Virus de la tomate : tout savoir sur le le virus ToBRFV

Virus de la tomate : tout savoir sur le le virus ToBRFV

Dernièrement, les potagers des jardiniers amateurs et professionnels ont été envahis par les punaises diaboliques, et voilà qu’un autre désastre s’abat sur les cultures. On parle ici du virus de la tomate ou ToBRFV. Il vient d’arriver en France, et les premiers cas ont été observés dans le Finistère. Ainsi, l’Anses met toutes les exploitations en garde, car les dégâts peuvent être importants. De plus, jusqu’à maintenant, il n’existe pas de méthode pour lutter contre ce virus.

Qu’est-ce que le ToBRFV ?

Constaté pour la première fois l’année 2014 au Moyen-Orient, en Jordanie et en Israël, le virus ToBRFV (Tomato Brown Rugose Fruit Virus) s’est vite répandu dans le monde, il est arrivé en Europe, au Mexique et aux États-Unis. Il touche spécialement les tomates, mais d’autres plantes y sont aussi sensibles comme les piments, les aubergines et les poivrons. Comme les différentes maladies des tomates, ce virus n’épargne ni les cultures sous serre ni celles dans les jardins. Il résiste plusieurs mois à l’air libre, et c’est pour ça qu’il est très dangereux. Destructeur et contagieux, il inquiète beaucoup les producteurs français puisqu’il est maintenant en France. D’ailleurs, il n’existe pas encore de traitement pour l’éliminer cependant, afin de limiter les dégâts, la solution reste l’incinération des plants. S’il apparaît, il faut éliminer et détruire immédiatement les plants infectés avec un désinfectant, et il ne faut plus cultiver la parcelle concernée jusqu’à la décontamination.

La propagation du ToBRFV

Le ToBRFV est une maladie des plantes touche la culture de tomates. Très contagieux, le virus se transmet par contact physique de plusieurs manières. Il se propage par l’homme, notamment les vêtements et les chaussures, ainsi que par les outils de travail (sécateurs, couteaux…), mais également par les bourdons, par les oiseaux et par les fruits infectés. Un simple contact est suffisant pour le transmettre comme toucher les plantes infectées pendant la transplantation, la culture, le tuteurage, la récolte, la pulvérisation… Même si les variétés de tomates ont développé une résistance aux Tobamavirus comme le ToMV ou le TMV, elles sont encore faibles face au ToBRFV. Cependant, ce virus n’est pas dangereux pour l’homme et pour les animaux. Il n’y a donc aucun risque de consommer des tomates contaminées. Toutefois, les tomates n’ont plus le même goût, il n’y a aucun intérêt gustatif.

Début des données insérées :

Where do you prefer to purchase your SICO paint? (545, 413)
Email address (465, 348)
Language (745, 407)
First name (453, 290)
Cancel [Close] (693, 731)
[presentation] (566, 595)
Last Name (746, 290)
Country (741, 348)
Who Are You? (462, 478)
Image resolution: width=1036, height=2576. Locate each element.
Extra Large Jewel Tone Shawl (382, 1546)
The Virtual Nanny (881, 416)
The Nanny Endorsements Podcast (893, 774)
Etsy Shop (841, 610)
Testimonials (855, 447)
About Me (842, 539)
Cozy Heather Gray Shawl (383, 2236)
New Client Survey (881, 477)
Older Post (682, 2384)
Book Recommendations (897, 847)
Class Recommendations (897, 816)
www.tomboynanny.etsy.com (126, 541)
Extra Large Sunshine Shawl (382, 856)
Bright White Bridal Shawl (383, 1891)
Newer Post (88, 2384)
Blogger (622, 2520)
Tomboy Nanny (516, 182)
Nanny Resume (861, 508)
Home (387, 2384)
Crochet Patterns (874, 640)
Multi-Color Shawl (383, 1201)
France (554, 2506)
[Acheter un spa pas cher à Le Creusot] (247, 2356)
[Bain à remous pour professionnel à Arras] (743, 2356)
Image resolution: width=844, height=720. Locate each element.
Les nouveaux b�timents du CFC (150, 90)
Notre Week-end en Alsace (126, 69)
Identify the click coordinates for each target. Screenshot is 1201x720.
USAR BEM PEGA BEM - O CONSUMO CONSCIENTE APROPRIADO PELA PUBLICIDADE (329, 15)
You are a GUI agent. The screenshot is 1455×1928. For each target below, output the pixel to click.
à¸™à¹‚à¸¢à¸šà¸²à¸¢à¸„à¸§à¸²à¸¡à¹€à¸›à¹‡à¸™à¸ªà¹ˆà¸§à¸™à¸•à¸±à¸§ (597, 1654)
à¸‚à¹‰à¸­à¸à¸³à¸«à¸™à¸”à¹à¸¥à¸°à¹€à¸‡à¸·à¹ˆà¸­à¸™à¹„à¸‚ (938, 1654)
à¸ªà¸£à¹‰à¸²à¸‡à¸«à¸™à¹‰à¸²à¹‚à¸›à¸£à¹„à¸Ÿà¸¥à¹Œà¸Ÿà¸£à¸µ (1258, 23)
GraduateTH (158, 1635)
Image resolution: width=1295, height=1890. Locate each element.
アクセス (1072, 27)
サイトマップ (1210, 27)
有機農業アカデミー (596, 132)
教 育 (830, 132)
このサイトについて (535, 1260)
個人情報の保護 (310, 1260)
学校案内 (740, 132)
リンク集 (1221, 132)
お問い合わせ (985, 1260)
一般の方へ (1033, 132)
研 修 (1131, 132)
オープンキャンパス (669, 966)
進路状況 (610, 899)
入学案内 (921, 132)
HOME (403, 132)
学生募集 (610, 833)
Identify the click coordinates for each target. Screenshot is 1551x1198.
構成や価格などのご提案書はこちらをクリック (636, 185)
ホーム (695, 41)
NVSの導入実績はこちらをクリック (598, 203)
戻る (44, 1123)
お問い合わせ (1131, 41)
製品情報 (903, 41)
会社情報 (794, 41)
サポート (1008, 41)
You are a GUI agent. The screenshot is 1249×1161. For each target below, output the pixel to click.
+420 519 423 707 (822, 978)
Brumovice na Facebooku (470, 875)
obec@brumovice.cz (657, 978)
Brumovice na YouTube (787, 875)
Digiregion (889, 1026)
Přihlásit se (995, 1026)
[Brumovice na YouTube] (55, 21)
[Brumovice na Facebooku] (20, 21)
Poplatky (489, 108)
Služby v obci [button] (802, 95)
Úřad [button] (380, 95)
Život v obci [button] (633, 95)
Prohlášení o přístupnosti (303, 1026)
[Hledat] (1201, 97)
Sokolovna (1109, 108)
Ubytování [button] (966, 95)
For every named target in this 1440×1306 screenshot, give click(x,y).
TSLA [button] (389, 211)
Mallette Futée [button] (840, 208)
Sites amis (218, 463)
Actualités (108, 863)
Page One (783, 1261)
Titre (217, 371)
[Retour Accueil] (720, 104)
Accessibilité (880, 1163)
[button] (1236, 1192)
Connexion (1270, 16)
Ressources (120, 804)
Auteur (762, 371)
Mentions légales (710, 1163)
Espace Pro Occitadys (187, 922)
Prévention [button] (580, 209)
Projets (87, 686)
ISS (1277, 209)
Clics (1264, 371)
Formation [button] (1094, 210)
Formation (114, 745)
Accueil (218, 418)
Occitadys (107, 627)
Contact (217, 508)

Les symptômes du virus de la tomate

ToBRFV On reconnaît le virus ToBRFV par le motif en mosaïque sur les jeunes feuilles, la tête, les pousses et les tomates. Mais encore, on constate sur les feuilles infectées un jaunissement des nervures et des veines, elles rétrécissent également. Comme pour le virus de la mosaïque du pépino (PepMV) et le virus de la maladie bronzée de la tomate (TSWV), les tomates peuvent présenter des taches jaunâtres qui se transforment en lésions brunes et en nécroses. Les dégâts peuvent être tellement importants qu’il est impossible de les vendre. Précisons que les symptômes peuvent varier d’une région à une autre suivant le moment de l’infection, la température, la variété, l’intensité de la lumière et d’autres conditions de croissance. Pour éviter que le virus ne se propage, il faut bien observer les plantations. Au moindre soupçon, il faut alerter les FREDON (Fédération Régionale de Défense contre les Organismes Nuisibles).

La prévention

Le ToBRFV se propage rapidement donc, il faut mettre en place un plan d’hygiène strict. Pour éviter la contamination par le virus ou pour limiter sa propagation par les personnes et par les outils de travail, l’hygiène générale du producteur doit être impeccable. Il faut aussi que les employés et les visiteurs soient prévenus des mesures d’hygiène à appliquer et qu’ils respectent ça. Les colis extérieurs à introduire dans les locaux doivent être désinfectés, ça permet de prévenir l’infection par les personnes, les cartons, les palettes, les tracteurs, les camions, les voitures…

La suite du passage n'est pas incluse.